--- DATA SUPPLIED Enclosed Below ---

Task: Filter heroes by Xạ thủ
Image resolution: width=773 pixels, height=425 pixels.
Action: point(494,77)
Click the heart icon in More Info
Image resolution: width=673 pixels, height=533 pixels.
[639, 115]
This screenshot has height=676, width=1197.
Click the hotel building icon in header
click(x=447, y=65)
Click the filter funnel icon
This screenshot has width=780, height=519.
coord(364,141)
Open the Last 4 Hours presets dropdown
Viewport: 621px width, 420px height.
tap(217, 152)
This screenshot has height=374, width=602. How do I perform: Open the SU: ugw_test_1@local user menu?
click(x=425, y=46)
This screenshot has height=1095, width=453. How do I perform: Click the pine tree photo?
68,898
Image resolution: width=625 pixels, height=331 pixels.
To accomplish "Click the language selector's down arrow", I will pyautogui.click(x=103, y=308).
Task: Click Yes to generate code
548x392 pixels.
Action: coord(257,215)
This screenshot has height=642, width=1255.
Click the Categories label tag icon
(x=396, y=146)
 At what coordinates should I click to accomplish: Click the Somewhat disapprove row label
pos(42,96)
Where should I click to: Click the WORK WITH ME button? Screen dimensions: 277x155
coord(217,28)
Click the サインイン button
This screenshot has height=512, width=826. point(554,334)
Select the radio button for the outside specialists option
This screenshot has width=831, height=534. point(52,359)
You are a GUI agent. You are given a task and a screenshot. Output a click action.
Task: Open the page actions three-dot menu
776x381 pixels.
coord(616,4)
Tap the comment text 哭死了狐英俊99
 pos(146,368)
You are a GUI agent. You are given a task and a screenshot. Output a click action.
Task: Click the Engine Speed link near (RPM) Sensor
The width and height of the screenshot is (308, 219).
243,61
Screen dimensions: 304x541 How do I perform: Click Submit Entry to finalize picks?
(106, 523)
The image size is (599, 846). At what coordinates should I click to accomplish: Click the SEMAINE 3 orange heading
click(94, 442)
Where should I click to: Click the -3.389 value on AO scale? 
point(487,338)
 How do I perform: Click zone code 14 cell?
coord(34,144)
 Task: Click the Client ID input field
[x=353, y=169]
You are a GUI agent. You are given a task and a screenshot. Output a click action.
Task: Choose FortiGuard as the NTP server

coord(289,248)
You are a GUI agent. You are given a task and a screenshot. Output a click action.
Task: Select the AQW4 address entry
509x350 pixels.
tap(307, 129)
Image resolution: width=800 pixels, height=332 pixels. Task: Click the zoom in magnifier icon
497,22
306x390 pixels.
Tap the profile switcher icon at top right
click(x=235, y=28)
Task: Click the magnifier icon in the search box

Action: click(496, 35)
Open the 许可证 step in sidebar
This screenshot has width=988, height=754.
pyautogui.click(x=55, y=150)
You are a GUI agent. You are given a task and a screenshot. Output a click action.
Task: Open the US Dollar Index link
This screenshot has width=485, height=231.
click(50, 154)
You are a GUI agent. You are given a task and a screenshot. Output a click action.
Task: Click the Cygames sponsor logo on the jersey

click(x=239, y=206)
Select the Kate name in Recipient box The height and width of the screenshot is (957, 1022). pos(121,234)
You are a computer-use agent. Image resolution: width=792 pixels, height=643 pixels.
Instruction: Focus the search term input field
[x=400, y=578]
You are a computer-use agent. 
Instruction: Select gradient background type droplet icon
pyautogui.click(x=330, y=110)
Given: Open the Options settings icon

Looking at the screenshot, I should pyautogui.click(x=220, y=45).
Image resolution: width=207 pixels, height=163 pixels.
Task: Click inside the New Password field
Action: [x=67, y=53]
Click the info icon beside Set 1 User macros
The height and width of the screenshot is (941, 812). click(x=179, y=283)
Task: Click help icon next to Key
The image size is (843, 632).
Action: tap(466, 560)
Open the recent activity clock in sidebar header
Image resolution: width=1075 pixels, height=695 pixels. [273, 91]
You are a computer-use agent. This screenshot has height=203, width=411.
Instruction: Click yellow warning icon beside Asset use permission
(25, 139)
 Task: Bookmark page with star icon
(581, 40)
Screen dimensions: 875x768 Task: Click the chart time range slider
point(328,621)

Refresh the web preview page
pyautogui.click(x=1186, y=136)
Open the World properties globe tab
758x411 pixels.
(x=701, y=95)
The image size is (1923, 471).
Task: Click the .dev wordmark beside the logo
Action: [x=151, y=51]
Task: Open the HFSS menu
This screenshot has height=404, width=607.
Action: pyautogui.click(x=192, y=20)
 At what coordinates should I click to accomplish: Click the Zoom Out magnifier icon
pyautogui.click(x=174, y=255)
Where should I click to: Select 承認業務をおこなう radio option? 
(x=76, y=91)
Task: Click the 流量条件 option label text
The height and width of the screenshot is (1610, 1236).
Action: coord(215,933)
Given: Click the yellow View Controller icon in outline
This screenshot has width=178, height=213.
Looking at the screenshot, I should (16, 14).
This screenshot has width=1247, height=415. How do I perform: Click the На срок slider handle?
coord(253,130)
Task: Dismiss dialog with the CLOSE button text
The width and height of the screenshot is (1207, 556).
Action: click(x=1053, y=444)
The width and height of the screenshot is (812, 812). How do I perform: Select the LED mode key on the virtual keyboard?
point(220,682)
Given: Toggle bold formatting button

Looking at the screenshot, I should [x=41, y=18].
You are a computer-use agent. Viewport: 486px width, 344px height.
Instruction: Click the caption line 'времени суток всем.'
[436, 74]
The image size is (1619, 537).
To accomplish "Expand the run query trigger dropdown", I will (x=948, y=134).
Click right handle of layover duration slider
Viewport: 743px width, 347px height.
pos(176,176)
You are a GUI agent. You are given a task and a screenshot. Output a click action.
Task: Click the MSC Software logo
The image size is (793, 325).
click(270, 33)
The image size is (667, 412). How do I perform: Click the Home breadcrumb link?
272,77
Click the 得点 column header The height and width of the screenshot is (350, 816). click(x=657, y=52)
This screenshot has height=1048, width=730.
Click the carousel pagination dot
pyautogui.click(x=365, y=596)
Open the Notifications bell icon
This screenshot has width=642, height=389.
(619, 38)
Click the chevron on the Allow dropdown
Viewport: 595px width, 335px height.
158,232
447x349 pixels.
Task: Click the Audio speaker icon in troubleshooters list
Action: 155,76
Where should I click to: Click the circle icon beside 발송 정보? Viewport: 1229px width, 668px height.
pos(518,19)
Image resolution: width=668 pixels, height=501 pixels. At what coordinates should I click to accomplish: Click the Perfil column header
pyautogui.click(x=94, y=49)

--- End of Enclosed DATA SUPPLIED ---

Which lines in the records above contain the string "dropdown"? Copy each one.

Open the Last 4 Hours presets dropdown
To accomplish "Expand the run query trigger dropdown", I will (x=948, y=134).
Click the chevron on the Allow dropdown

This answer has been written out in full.